[Records from a data collection]
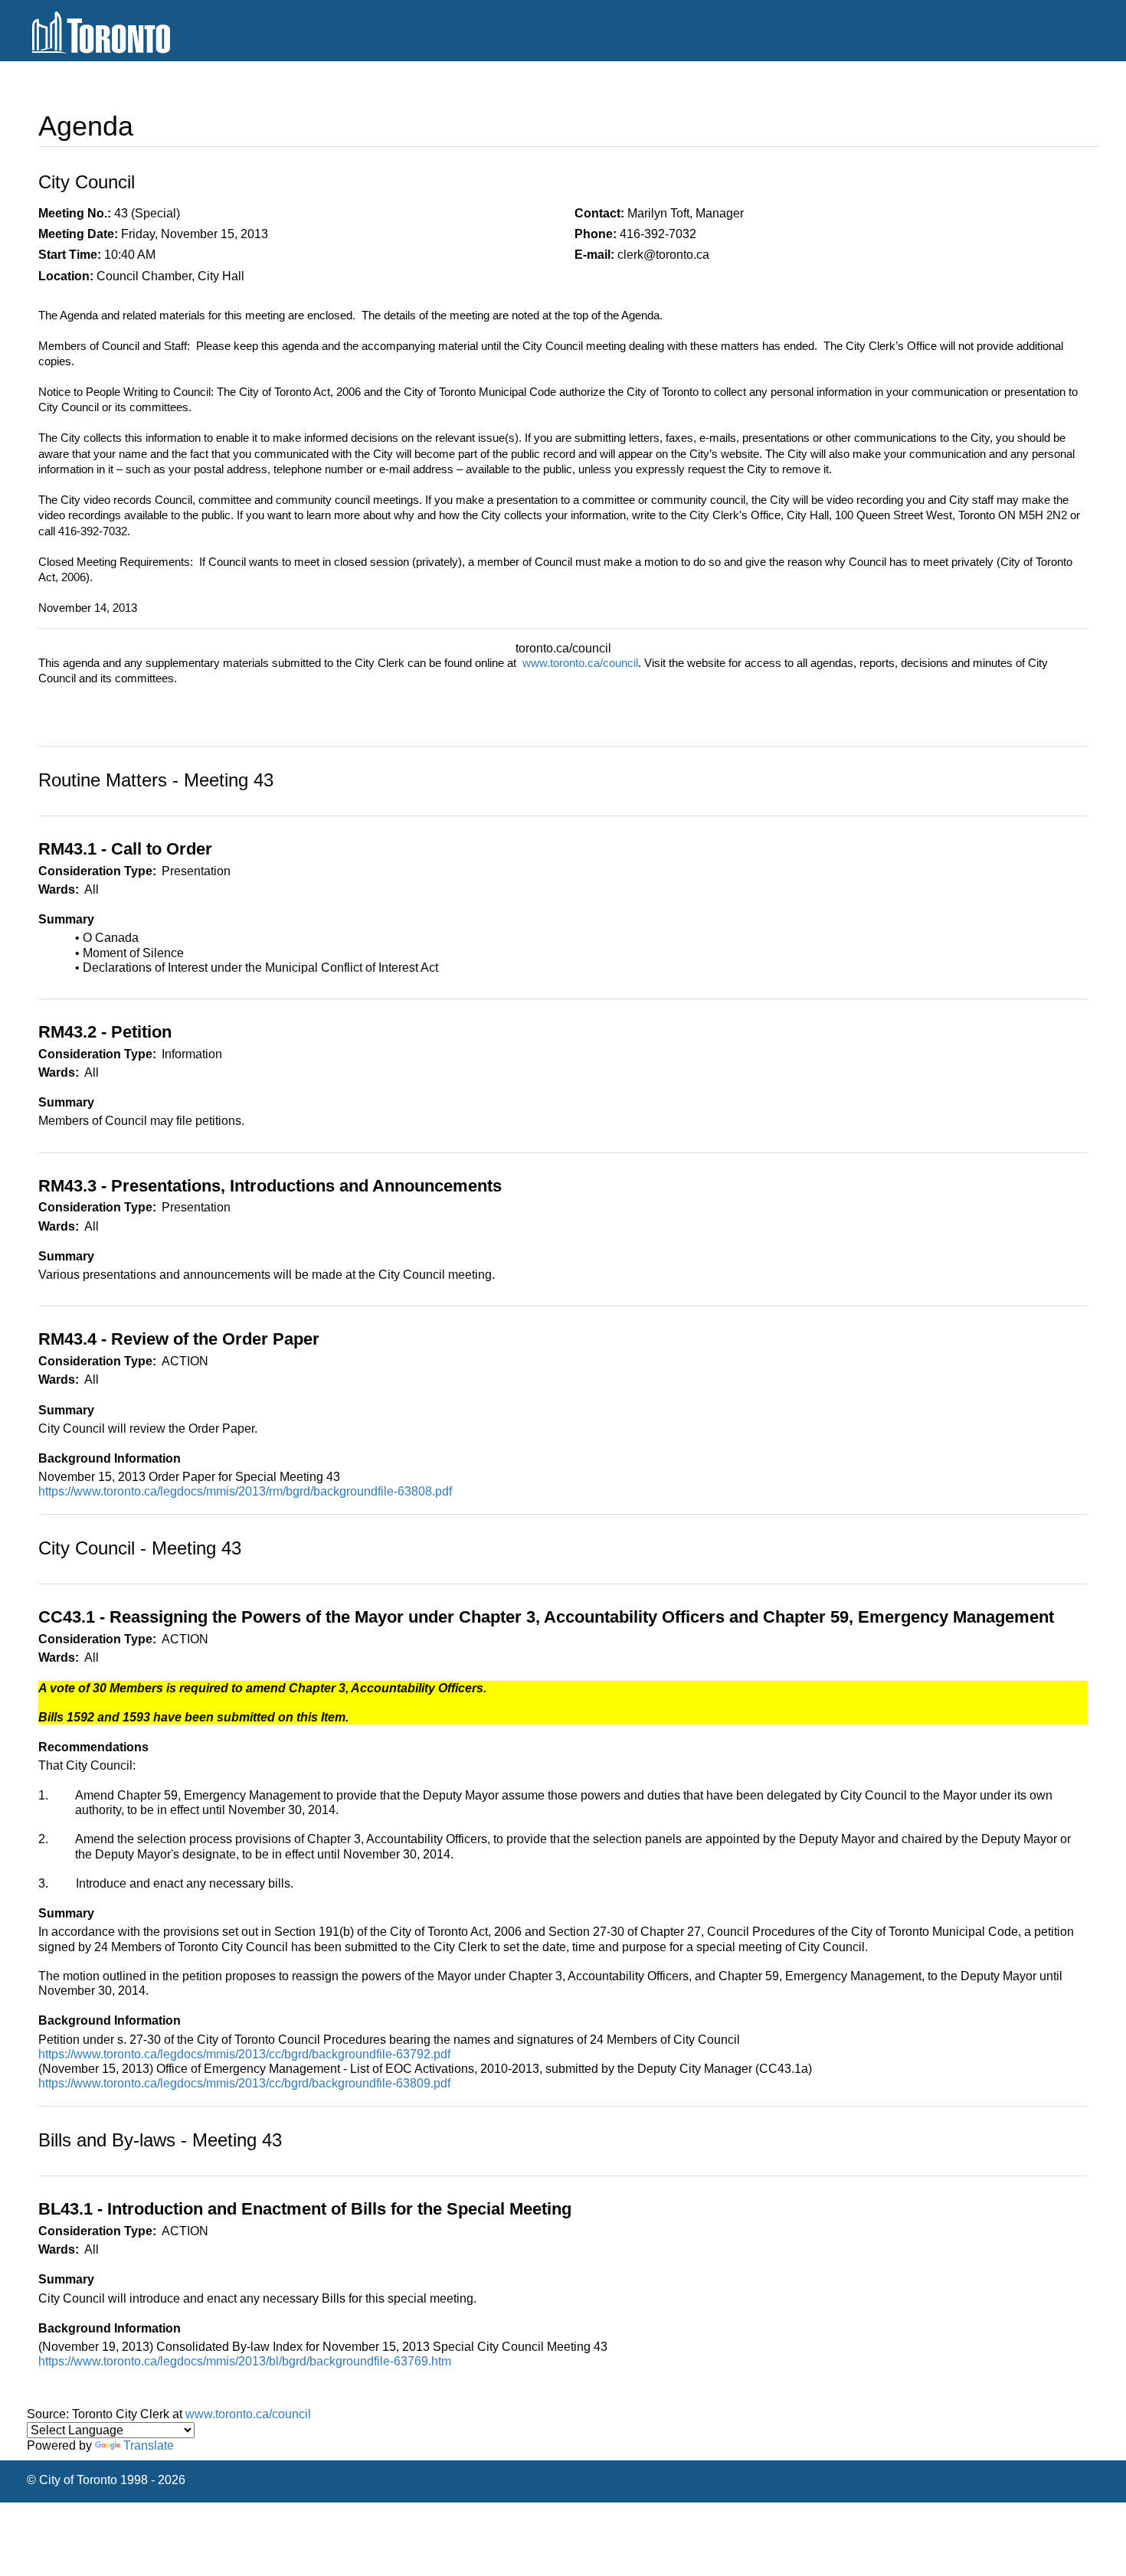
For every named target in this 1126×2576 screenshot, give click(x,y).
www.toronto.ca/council (580, 663)
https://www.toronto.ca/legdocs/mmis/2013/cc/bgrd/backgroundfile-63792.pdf (244, 2054)
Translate (148, 2445)
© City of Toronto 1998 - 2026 (106, 2479)
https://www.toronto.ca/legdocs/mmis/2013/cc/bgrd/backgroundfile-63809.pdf (244, 2083)
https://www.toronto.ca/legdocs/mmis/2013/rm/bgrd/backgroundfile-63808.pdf (245, 1491)
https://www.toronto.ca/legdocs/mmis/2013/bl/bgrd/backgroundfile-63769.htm (244, 2361)
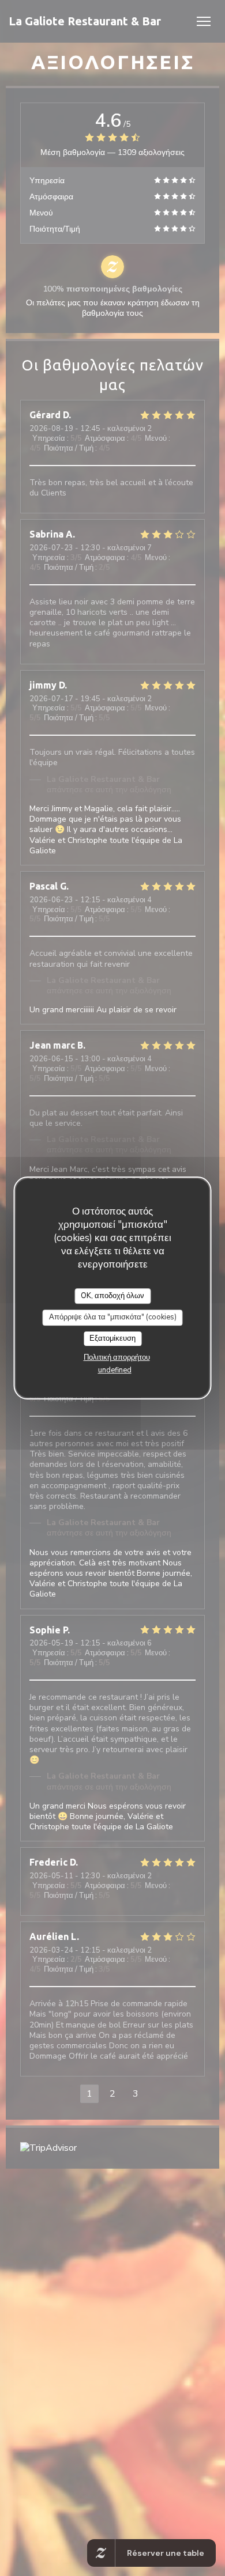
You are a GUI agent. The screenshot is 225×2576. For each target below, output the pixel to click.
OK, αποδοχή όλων (112, 1296)
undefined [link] (115, 1370)
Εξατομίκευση (112, 1338)
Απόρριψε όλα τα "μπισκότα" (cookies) (113, 1317)
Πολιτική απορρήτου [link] (117, 1357)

- [WHAT THIS TASK INVOLVES] Restate all entries exactly; pictures stay out.

- [EXERCISE OUTPUT]
For every named target in this 1126×2576 screenshot, give click(x,y).
www.toronto.ca/council (580, 663)
https://www.toronto.ca/legdocs/mmis/2013/cc/bgrd/backgroundfile-63792.pdf (244, 2054)
Translate (148, 2445)
© City of Toronto 1998 - 2026 (106, 2479)
https://www.toronto.ca/legdocs/mmis/2013/cc/bgrd/backgroundfile-63809.pdf (244, 2083)
https://www.toronto.ca/legdocs/mmis/2013/rm/bgrd/backgroundfile-63808.pdf (245, 1491)
https://www.toronto.ca/legdocs/mmis/2013/bl/bgrd/backgroundfile-63769.htm (244, 2361)
You are a GUI agent. The screenshot is 225×2576. For each target below, output the pixel to click.
OK, αποδοχή όλων (112, 1296)
undefined [link] (115, 1370)
Εξατομίκευση (112, 1338)
Απόρριψε όλα τα "μπισκότα" (cookies) (113, 1317)
Πολιτική απορρήτου [link] (117, 1357)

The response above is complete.